Le docteur, inquiet, murmura:
—Mais nous n’avons rien, rien: le pot-au-feu, le bœuf, une poule, voilà tout.
Gontran riait:
—Ça me suffit, j’accepte.
Et il avait dîné chez le ménage Honorat. La grosse femme se levait, allait saisir les plats entre les mains de la bonne, pour que celle-ci ne répandît point de sauce sur la nappe, et malgré les impatiences de son mari, faisait tout le service elle-même.
Le comte l’avait félicitée sur sa cuisine, sur sa maison, sur sa bonne grâce, et il l’avait laissée enflammée d’enthousiasme.
Il était revenu faire sa visite de digestion, s’était laissé inviter de nouveau, et il entrait maintenant sans cesse chez Mme Honorat, où les petites Oriol venaient aussi à tout moment, depuis beaucoup d’années, en voisines et en amies.

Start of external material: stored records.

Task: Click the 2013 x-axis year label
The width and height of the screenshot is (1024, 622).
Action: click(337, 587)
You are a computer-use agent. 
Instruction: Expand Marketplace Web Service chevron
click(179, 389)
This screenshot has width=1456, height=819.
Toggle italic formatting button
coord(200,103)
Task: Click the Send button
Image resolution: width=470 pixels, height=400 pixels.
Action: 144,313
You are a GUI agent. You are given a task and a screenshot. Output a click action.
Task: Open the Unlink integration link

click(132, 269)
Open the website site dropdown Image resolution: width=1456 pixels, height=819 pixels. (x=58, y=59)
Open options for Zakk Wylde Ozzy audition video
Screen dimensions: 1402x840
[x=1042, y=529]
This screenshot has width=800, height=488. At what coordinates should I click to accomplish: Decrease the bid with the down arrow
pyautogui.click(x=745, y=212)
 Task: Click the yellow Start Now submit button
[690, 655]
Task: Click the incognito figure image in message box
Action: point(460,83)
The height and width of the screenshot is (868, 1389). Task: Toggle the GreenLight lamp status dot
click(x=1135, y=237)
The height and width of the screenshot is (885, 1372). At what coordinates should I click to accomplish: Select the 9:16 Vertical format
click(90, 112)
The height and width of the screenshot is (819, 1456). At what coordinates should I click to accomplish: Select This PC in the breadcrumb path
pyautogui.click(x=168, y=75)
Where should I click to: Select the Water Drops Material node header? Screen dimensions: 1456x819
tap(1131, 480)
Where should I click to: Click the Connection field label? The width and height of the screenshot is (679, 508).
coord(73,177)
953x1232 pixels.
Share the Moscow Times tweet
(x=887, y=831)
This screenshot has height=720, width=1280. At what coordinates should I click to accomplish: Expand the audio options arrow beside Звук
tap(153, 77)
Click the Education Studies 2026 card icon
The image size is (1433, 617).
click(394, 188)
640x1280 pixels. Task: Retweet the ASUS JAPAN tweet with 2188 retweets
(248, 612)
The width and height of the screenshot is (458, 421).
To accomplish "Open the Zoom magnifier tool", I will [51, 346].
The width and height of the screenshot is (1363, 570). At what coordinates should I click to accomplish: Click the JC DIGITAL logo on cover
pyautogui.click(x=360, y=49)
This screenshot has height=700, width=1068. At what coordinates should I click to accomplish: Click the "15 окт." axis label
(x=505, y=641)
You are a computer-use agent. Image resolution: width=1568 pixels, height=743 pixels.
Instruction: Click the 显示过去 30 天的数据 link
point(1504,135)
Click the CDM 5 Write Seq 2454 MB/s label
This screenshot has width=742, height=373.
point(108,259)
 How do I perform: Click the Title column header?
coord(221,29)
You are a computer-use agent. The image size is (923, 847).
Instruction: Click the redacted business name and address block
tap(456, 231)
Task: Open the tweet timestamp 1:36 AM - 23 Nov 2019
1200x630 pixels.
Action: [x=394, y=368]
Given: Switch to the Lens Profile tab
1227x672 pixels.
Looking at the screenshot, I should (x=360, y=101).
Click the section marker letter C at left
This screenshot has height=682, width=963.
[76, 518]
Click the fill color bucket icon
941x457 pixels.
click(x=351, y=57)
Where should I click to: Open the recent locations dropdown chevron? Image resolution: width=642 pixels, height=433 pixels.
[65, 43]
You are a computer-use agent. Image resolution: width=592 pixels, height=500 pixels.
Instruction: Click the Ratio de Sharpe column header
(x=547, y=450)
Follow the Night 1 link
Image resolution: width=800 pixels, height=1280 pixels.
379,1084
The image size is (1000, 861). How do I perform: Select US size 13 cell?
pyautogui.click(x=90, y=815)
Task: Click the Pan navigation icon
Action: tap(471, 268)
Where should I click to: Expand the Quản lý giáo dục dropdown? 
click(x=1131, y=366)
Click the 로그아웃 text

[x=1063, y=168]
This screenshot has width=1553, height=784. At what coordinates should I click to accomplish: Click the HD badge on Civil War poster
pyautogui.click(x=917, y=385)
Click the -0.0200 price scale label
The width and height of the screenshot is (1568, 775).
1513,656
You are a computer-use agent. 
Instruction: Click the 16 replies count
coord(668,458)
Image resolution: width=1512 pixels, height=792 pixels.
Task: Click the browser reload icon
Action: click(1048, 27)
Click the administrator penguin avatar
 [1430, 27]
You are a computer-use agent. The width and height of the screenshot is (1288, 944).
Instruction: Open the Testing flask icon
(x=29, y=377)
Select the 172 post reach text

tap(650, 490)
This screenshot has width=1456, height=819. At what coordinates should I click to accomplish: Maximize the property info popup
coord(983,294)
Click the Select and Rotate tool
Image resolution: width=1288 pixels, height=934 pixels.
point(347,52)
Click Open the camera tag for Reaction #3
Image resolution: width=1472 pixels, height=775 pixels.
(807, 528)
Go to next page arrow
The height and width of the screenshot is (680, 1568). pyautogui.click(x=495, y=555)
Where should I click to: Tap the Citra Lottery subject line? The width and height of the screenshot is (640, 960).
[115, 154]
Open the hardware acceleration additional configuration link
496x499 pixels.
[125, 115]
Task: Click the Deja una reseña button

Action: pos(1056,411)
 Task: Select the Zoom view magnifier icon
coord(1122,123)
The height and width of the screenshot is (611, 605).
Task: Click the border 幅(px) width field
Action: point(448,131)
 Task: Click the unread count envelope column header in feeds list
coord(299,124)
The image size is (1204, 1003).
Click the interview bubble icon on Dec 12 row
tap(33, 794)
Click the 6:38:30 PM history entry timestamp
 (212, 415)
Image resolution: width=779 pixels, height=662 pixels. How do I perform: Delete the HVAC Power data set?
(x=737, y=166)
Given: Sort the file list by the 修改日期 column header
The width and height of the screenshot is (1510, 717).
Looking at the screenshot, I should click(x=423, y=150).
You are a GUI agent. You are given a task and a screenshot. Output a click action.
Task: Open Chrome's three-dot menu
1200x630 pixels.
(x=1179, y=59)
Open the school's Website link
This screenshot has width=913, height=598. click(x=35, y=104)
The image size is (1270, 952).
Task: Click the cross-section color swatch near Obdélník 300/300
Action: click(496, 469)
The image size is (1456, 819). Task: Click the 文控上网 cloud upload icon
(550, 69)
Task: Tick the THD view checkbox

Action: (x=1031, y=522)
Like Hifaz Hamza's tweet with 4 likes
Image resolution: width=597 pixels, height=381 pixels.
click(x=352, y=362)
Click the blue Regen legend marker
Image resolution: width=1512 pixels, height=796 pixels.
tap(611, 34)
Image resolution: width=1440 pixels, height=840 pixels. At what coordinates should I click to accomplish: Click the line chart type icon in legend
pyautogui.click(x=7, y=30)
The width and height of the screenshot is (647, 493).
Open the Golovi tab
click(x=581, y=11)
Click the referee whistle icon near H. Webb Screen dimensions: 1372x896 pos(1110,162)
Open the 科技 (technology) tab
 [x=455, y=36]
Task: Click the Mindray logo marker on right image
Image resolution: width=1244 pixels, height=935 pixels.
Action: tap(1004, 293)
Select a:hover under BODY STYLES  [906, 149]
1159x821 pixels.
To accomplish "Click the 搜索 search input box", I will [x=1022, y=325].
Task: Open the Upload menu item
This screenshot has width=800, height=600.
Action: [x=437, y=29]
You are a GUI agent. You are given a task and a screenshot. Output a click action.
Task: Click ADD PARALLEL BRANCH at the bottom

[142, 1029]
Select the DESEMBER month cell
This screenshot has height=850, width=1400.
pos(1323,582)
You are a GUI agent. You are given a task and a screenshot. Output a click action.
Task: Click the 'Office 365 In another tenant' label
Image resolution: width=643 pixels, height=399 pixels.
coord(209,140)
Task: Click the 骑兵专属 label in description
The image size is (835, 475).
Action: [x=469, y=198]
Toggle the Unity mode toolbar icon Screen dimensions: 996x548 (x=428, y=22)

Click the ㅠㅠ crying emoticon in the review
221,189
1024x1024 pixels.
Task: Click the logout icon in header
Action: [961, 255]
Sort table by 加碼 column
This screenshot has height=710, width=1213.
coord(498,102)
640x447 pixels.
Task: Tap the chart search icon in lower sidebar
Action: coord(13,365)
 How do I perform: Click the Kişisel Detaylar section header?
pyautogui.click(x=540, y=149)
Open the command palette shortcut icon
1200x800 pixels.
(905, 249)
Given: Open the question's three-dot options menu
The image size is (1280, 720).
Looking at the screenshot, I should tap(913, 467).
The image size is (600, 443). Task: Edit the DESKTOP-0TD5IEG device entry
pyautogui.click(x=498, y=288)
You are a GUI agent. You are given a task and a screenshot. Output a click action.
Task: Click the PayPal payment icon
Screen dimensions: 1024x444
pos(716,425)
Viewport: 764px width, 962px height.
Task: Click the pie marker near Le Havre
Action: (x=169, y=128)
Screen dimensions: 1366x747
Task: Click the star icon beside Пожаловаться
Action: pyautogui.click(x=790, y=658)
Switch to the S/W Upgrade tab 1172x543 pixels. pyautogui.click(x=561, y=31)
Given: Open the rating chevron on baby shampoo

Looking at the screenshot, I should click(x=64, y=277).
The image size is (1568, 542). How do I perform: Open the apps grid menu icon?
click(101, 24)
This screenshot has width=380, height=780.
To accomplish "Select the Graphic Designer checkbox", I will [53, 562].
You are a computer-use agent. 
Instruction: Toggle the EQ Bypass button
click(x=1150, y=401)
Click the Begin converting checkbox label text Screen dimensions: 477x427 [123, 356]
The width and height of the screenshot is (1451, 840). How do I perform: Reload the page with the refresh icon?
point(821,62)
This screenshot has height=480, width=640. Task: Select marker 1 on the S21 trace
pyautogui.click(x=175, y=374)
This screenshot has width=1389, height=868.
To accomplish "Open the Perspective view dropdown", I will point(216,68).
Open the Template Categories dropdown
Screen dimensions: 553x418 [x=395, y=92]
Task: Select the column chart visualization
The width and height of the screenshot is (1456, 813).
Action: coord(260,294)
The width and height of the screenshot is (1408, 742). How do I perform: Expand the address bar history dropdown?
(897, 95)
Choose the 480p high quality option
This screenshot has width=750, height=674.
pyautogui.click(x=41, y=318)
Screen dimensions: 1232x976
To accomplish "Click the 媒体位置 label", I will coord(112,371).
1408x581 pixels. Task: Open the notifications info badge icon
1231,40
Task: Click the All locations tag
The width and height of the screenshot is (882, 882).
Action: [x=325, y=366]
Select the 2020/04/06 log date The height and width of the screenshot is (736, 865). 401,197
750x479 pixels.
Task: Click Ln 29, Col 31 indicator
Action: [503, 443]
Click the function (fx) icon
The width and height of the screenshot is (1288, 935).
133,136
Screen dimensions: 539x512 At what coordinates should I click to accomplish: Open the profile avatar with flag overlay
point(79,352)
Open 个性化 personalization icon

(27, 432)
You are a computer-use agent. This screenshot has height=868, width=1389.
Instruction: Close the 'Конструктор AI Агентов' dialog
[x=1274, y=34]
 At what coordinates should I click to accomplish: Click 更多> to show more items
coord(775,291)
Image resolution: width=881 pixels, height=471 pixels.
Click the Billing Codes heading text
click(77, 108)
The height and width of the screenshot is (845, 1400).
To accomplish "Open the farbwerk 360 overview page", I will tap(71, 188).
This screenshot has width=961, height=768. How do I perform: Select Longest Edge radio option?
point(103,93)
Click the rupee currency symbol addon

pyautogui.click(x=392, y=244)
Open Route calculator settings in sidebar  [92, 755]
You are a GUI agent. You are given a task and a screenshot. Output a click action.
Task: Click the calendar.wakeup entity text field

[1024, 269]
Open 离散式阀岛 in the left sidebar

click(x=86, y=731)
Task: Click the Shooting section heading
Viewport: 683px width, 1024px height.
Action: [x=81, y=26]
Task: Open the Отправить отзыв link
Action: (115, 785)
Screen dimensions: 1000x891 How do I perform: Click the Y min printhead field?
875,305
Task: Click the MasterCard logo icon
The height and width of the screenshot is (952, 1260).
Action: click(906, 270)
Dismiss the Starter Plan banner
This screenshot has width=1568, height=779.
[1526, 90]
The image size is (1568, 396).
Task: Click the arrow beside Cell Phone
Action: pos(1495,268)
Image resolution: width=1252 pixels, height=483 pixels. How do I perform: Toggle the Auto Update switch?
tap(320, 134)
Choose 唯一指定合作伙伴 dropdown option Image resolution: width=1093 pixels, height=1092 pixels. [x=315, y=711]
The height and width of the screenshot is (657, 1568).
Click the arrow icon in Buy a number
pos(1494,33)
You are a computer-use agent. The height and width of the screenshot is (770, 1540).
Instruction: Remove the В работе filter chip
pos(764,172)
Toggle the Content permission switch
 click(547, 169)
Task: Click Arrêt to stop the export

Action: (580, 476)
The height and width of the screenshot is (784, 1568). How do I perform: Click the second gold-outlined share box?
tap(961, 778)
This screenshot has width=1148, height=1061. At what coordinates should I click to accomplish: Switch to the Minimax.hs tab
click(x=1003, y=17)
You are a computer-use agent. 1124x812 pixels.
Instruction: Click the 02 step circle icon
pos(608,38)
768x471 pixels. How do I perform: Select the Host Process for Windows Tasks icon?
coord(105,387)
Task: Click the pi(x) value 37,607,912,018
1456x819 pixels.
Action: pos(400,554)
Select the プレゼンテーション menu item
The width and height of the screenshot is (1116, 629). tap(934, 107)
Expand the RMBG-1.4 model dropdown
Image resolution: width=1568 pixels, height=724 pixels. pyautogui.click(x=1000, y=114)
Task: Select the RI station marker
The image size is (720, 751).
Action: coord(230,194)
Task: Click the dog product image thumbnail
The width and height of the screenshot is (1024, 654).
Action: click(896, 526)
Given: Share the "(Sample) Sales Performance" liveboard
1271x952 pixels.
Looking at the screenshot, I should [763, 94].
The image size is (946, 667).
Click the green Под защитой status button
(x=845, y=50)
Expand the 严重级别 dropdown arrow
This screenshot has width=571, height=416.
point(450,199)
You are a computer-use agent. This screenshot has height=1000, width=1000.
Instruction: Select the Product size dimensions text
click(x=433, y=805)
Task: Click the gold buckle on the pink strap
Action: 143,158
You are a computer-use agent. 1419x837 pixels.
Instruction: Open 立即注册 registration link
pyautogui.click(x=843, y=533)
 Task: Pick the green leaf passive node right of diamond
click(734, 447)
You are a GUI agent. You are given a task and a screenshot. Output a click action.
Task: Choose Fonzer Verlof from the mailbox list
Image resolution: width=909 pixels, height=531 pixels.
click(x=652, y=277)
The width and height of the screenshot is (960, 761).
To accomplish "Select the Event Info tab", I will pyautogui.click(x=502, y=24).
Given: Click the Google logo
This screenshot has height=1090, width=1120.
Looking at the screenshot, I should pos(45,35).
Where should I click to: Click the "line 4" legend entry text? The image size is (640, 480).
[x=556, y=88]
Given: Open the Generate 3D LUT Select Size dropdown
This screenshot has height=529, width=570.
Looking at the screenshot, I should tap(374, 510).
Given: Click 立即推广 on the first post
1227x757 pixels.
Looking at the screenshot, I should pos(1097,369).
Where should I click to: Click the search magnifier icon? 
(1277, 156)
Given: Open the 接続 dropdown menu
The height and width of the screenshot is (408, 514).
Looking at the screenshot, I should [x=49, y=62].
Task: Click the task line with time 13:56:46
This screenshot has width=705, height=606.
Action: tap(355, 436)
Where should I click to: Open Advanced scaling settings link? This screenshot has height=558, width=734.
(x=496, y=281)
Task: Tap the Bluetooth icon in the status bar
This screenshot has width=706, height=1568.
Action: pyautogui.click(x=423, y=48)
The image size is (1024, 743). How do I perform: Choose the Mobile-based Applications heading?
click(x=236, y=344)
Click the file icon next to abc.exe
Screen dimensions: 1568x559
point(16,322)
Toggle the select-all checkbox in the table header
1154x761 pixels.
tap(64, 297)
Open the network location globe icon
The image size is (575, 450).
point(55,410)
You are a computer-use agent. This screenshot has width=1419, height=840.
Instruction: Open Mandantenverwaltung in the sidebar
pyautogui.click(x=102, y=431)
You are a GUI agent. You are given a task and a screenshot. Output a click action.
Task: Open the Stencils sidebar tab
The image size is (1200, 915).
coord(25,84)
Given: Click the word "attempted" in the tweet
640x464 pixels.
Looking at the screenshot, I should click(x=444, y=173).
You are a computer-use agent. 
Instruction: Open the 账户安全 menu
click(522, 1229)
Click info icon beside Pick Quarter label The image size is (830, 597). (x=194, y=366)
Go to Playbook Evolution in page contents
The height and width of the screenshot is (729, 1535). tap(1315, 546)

Il passait donc là des heures entre les trois femmes, aimable pour les deux sœurs, mais accentuant bien de jour en jour sa préférence marquée pour Louise.
La jalousie née entre elles, dès qu’il s’était montré galant auprès de Charlotte, prenait des allures de guerre haineuse du côté de l’aînée, et de dédain du côté de la cadette. Louise, avec son air réservé, mettait, dans ses réticences et ses manières contenues vis-à-vis de Gontran, plus de coquetteries et d’avances que n’avait fait l’autre, auparavant, avec tout son abandon libre et joyeux. Charlotte, blessée au cœur, cachait sa peine par orgueil, semblait ne rien voir, ne rien comprendre, et continuait à venir avec une belle indifférence apparente à toutes ces rencontres chez Mme Honorat. Elle ne voulait pas rester chez elle, de crainte qu’on pensât qu’elle souffrait, qu’elle pleurait, qu’elle cédait la place à sa sœur.